Instances with a new version of Docker stable (and the latest Windows updates) were put into place last night. We’d previously been running a “preview” version of Docker Enterprise. This change was made to improve stability but had the opposite effect, which wasn't visible in our testing. The preview version of Docker was put back into place shortly after the outage concluded this morning. We've checked the currently running nodes and there are no directories/files present in the area where the other nodes filled up last night/this morning, so it’s unlikely the issue that was experienced last night will repeat itself.

The new generation of instances that were put into place last night have the latest Server 2016 cumulative update (April 2018 - KB4093112) installed, as opposed to the test patches (KB123456 and KB999999) provided by Microsoft to help resolve our DNS issues.

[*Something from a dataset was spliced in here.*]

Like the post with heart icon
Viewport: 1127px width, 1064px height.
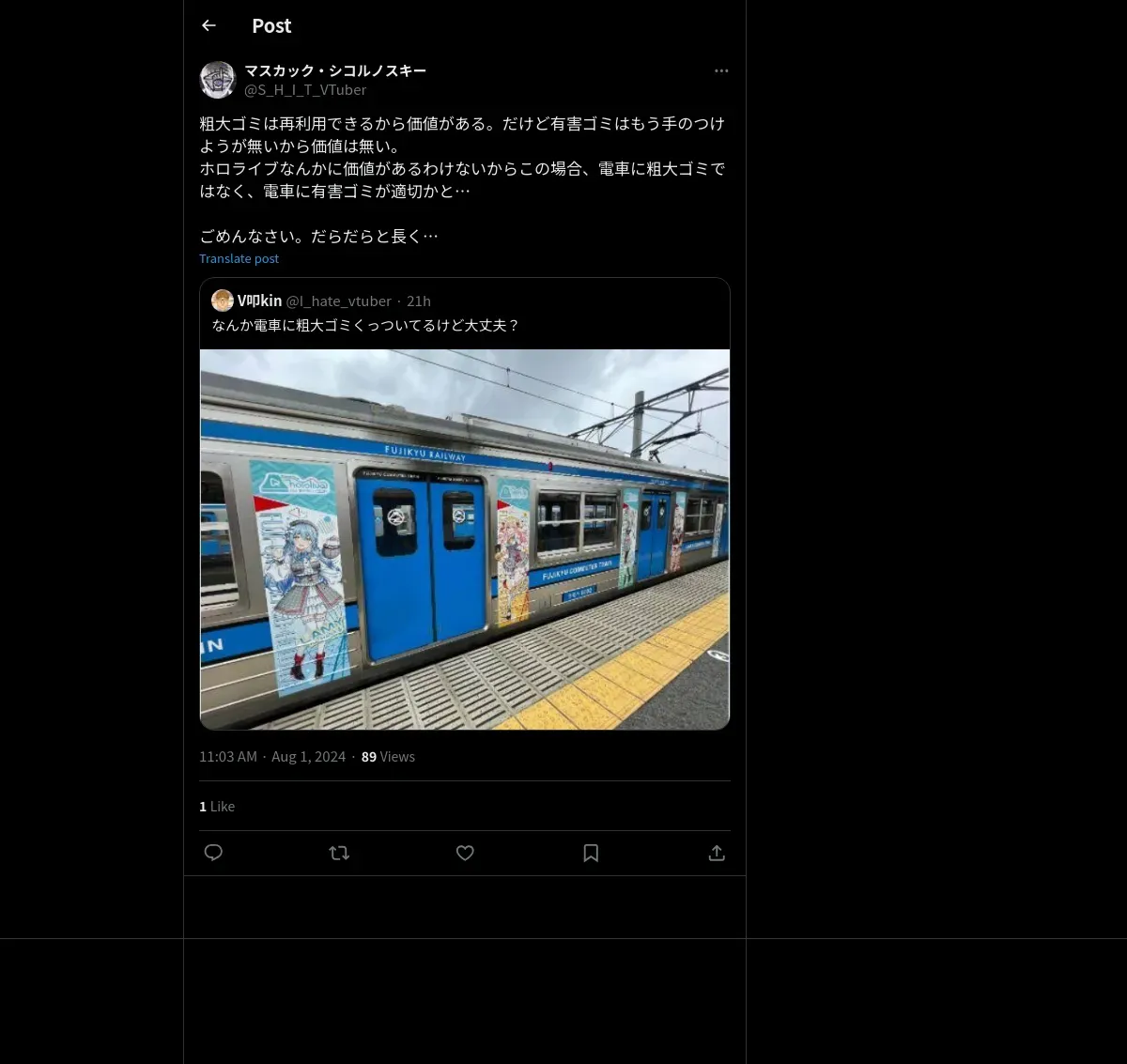click(x=465, y=853)
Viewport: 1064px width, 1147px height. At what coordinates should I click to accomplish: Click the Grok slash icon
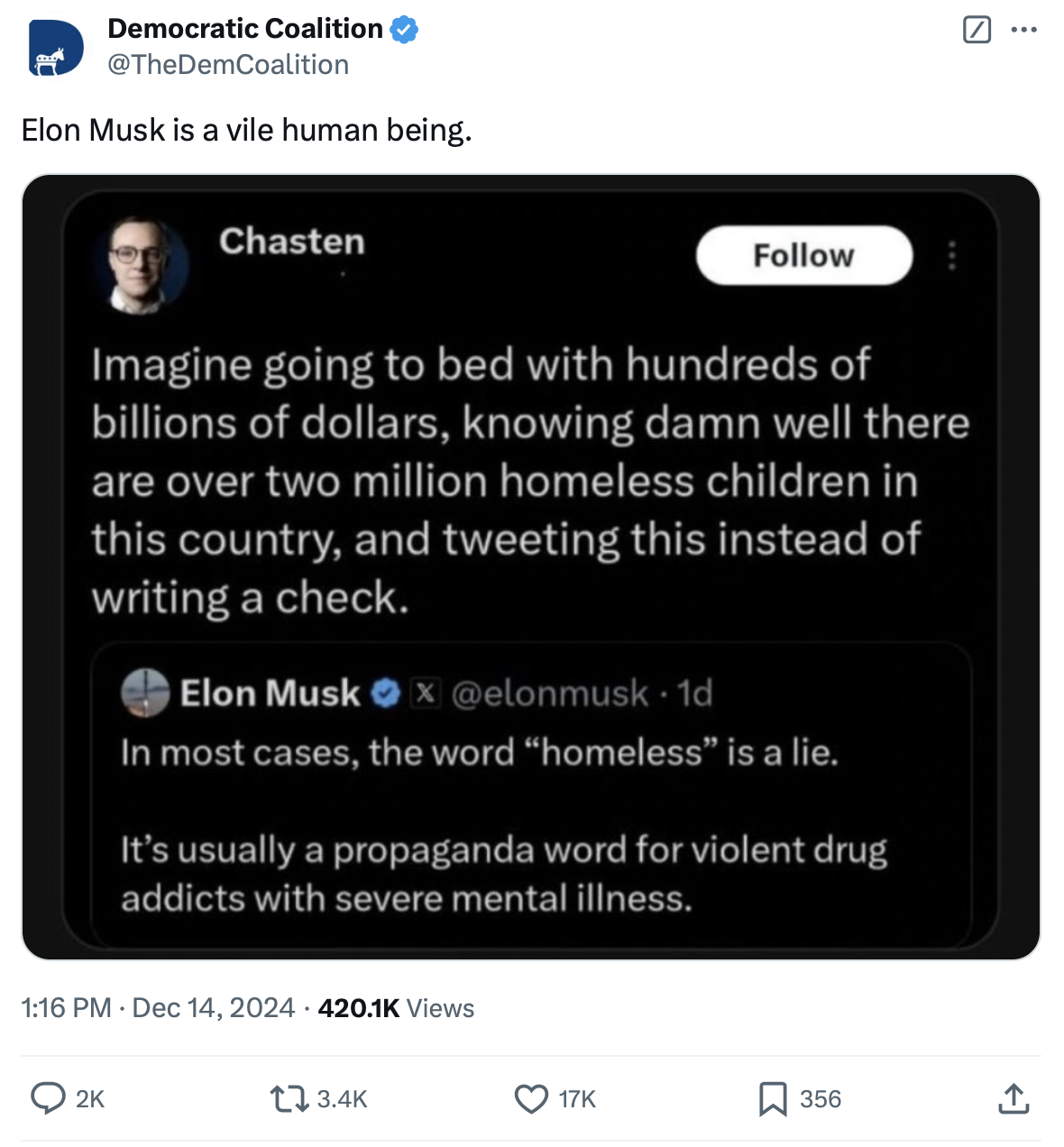[x=977, y=30]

All of these efforts have been undertaken in order to improve/solve the Windows network/DNS issues that we continue to experience. The issues are still present, but from initial observations we believe we are experiencing fewer DNS lookup failures on the new generation of instances.

Finally, we now have more extensive memory and disk monitoring and alerting in place for all of our Windows instances. This includes real-time and predictive alerts on CPU, memory, disk utilization, and more.

Update:

The outage has been fixed and steps are being taken to ensure it does not happen again.

Original:

A widespread outage is affecting the FarmCentric cluster, we're currently investigating.